# R33 GTR Le Mans Edition



## scooby-wrx (Jan 4, 2008)

Spotted this car at a car yard in Auckland yesterday. Not sure if its a genuine Le Mans Edition, as I didn't get to see the engine bay and was a bit rushed - certainly looked the part.


----------



## K66 SKY (Jan 25, 2005)

Looks like its lived a hard life with all the chips taken out of the cars paint & bodywork...


----------



## JTJUDGE (Nov 21, 2011)

Now that there is a max power special


----------



## DINGER B (Jul 8, 2012)

Very true.... Not keen on that at all, look a bit too much Halfords stick on kit but each to there own.


----------



## Irvine (Aug 18, 2012)

such a shame if it is a real le mans edition, I don't understand why some people get a limited run version and rip it to bits to build an abomination like that.


----------



## Mel HKS (Mar 12, 2007)

Each to their own .....but .....UUrrrgghh!!

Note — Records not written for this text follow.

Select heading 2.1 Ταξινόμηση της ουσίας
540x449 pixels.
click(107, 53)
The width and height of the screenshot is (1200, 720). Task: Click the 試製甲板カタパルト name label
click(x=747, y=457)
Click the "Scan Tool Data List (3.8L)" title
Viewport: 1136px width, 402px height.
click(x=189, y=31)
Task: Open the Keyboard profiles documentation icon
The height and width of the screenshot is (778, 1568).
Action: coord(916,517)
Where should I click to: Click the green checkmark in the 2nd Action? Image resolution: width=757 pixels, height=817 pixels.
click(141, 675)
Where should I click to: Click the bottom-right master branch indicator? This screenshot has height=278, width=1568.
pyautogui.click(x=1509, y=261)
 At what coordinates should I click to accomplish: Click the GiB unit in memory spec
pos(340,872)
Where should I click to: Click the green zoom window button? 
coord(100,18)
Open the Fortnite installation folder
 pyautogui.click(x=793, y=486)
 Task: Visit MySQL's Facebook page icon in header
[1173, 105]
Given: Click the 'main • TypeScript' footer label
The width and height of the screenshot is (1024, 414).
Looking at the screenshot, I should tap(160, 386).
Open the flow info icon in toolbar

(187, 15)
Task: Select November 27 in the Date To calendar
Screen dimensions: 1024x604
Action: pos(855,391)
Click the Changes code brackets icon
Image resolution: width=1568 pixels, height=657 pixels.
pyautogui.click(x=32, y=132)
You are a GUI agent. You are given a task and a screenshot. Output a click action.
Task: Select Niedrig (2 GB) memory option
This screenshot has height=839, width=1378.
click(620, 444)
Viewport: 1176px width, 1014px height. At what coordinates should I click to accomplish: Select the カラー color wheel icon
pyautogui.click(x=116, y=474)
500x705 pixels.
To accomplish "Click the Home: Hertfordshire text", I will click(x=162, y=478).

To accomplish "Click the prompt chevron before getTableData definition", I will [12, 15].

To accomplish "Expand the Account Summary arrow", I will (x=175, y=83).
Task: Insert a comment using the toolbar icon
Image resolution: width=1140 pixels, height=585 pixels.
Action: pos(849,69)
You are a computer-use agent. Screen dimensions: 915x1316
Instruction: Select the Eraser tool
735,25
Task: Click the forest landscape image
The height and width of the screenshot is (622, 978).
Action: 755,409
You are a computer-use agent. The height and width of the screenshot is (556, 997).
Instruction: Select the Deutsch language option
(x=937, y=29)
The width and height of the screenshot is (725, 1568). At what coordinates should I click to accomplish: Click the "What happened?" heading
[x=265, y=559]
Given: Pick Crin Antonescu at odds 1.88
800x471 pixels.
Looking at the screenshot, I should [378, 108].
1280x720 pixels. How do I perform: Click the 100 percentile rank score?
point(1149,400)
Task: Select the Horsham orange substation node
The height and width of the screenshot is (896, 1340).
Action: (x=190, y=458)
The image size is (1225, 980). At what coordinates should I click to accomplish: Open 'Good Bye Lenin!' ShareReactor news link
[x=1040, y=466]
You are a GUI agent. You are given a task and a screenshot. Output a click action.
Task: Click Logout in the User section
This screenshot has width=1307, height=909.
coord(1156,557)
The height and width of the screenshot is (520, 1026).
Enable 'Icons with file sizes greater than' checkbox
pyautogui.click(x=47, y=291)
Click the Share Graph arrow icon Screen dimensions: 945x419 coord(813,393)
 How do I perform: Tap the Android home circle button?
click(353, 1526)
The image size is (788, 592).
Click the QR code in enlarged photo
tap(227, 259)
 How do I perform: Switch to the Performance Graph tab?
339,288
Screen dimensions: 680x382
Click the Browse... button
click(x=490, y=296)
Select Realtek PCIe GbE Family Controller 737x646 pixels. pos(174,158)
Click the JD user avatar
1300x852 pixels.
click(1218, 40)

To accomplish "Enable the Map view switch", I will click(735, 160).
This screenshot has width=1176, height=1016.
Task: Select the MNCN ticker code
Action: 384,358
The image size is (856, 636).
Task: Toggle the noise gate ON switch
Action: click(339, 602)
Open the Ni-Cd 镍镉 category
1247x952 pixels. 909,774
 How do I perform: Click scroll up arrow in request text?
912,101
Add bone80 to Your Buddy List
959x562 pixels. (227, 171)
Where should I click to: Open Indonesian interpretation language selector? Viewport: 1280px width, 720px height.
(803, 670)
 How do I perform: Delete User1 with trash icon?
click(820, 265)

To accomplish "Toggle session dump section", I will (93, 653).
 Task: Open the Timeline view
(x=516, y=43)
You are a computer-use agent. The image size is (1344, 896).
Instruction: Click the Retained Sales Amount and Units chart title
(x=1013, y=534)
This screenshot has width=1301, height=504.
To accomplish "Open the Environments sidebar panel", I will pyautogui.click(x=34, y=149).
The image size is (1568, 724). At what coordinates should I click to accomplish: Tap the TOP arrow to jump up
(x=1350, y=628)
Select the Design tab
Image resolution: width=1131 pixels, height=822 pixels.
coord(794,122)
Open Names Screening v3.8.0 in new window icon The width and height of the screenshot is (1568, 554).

Looks like a white one that was here in England a few years back, Had a playstation game logo all over it I think and maybe gull wings doors


----------



## matty32 (Dec 18, 2005)

saw one of these at the auctions years ago (maybe 6/7 years) in tokyo with miguel.

we just had to laugh, had the same body kit.

looks well out of proportion and very max power

il see if i can dig out a pic


----------



## matty32 (Dec 18, 2005)




----------



## Robbie J (Jan 8, 2005)

now the original rear wheel drive race car is mean


----------



## gts-tom (Jun 14, 2010)

That thing is just bloody awful, one of my all time R33's is the Le mans edition and they have just ruined that. In the picture above of the race car work but I do think that some things on race cars only work on race cars.


----------



## scooby-wrx (Jan 4, 2008)

Woah! *matty32* Very similar! 

Couldn't agree more, very unfortunate someone chose to ruin a Le Mans edition... (assuming its genuine). I initially thought it may have been a factory fitted kit similar to the R33 GTR LM:










I was wrong...


----------



## nismo4342 (Oct 1, 2010)

NICE PIC


----------



## Jimbostir (Dec 2, 2008)

It's the sort of thing that has to be decalled up to look the part. Interesting bit of car!


----------



## G18RST (Dec 23, 2006)

Its got my wheels on it


----------



## Jags (May 20, 2007)

Little bit of trivia for you:

The 1996 GTR-LM road car (the homologation car) was registered here in the UK

Model information | Nissan Heritage Car Collection

Appears to be backed up by:



















The picture posted above by Scooby-WRX also looks to have the same tax disc


----------



## matty32 (Dec 18, 2005)

I appreciate what they are trying to do but on a road car it looks pony

Look at the arch gaps etc 

Love the 90s wheels but they just dont cut it

Can run something like that on 1 bar lol


----------